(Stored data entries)
- - -

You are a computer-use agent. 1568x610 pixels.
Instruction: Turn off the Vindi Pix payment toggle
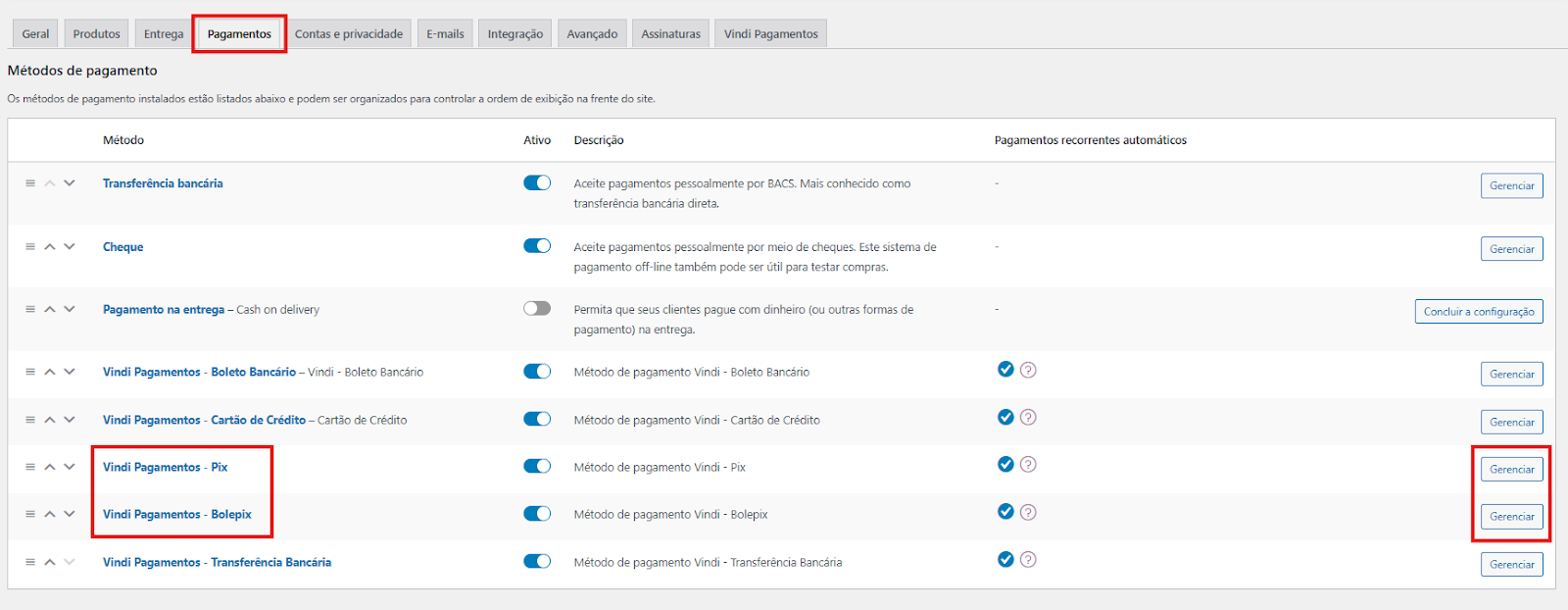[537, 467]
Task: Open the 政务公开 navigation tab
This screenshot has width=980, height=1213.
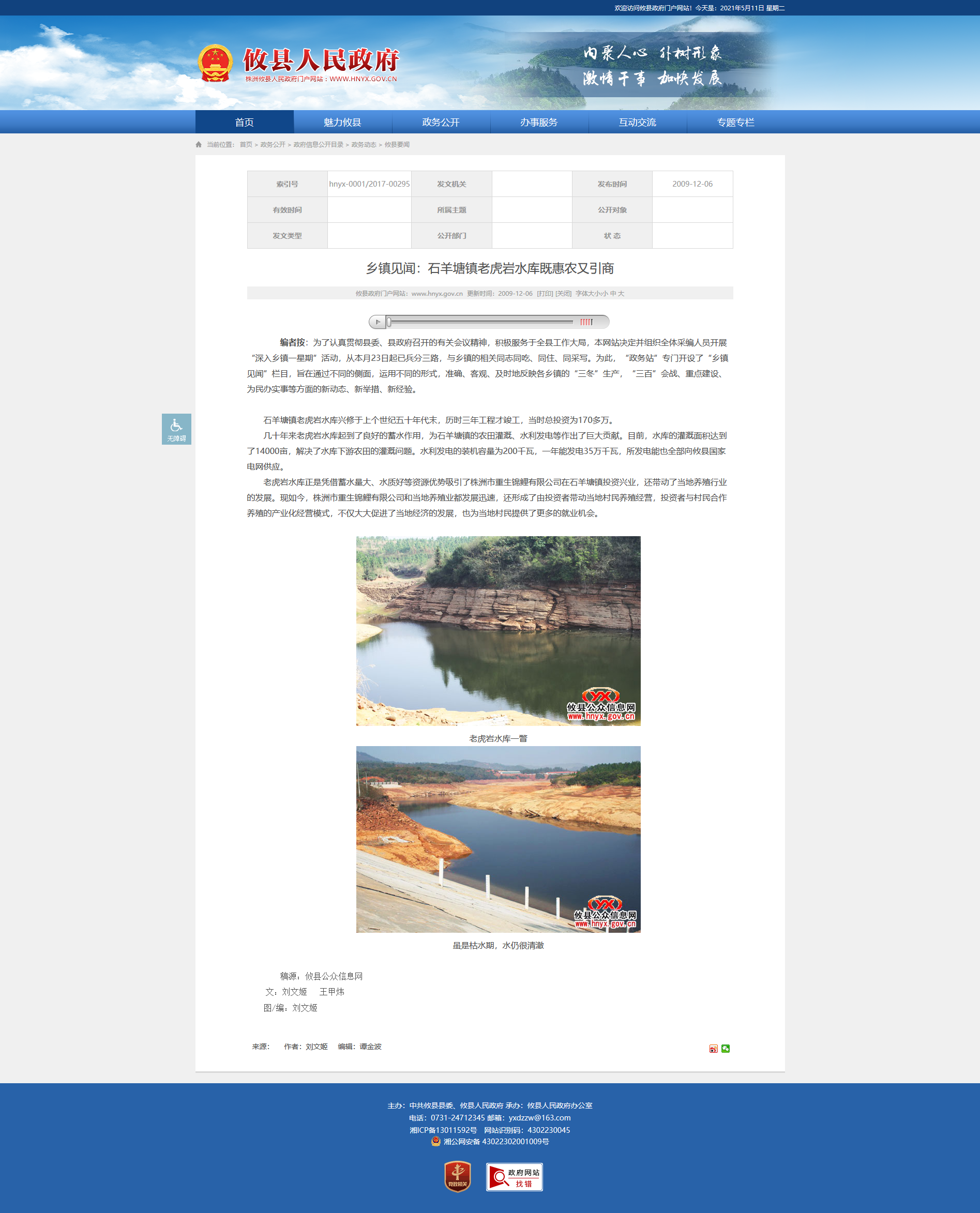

- - -

The entries are to be transcribed word for word, without their images.

Exercise result:
You are a computer-use agent. 1568x610 pixels.
Instruction: Turn off the Vindi Pix payment toggle
[537, 467]
Task: Open the 政务公开 navigation tab
This screenshot has width=980, height=1213.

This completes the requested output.